Can you return the records below exactly as they stand, but only from the first line through the one with "Share the author's"?

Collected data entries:
################

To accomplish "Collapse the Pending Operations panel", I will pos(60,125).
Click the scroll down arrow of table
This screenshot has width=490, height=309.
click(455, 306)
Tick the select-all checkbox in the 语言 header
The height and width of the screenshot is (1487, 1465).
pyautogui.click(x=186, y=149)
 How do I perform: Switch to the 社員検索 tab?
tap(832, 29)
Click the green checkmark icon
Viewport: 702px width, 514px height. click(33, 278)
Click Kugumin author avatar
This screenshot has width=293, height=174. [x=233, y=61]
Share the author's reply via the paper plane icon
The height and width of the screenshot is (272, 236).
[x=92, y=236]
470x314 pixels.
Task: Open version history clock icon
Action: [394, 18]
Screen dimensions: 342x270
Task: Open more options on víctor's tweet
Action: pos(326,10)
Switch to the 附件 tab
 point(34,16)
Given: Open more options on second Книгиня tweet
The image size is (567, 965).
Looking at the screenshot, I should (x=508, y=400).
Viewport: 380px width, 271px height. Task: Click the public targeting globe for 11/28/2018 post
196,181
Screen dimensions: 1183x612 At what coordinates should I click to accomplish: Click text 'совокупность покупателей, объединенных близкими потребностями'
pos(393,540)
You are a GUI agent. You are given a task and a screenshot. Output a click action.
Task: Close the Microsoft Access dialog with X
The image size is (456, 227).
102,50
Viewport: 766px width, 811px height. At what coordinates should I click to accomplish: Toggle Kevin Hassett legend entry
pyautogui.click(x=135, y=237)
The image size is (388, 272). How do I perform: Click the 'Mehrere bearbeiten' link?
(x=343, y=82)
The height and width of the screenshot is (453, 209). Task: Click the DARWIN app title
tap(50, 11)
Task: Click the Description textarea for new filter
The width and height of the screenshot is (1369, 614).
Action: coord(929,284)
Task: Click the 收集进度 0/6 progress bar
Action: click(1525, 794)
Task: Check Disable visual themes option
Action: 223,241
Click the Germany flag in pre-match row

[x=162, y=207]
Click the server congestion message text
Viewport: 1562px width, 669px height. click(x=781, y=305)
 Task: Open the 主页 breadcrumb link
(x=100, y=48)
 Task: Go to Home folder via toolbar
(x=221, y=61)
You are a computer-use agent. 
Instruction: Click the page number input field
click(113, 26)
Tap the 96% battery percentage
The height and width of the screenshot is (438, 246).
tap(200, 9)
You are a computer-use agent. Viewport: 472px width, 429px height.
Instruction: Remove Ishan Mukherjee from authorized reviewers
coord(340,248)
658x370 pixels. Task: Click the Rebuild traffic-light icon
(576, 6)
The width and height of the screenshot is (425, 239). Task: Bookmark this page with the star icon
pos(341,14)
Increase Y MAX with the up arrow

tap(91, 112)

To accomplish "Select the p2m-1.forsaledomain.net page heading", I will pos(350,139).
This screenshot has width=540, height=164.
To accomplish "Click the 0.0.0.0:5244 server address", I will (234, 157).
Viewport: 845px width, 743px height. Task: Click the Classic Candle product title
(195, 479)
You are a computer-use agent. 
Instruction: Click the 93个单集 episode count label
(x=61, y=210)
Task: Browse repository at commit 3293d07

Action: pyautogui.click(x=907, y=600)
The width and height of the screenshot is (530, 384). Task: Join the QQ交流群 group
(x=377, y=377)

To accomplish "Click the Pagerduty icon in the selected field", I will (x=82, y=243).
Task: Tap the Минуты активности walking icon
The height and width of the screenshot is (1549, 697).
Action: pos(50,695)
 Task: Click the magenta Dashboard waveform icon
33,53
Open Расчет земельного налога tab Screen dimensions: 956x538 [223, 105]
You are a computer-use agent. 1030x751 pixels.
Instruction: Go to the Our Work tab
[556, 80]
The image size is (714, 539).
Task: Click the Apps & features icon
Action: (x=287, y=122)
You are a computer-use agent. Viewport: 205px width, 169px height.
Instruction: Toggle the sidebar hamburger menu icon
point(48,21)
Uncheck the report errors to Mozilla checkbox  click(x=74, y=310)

################

## Answer box
To accomplish "Collapse the Pending Operations panel", I will pos(60,125).
Click the scroll down arrow of table
This screenshot has width=490, height=309.
click(455, 306)
Tick the select-all checkbox in the 语言 header
The height and width of the screenshot is (1487, 1465).
pyautogui.click(x=186, y=149)
 How do I perform: Switch to the 社員検索 tab?
tap(832, 29)
Click the green checkmark icon
Viewport: 702px width, 514px height. click(33, 278)
Click Kugumin author avatar
This screenshot has width=293, height=174. [x=233, y=61]
Share the author's reply via the paper plane icon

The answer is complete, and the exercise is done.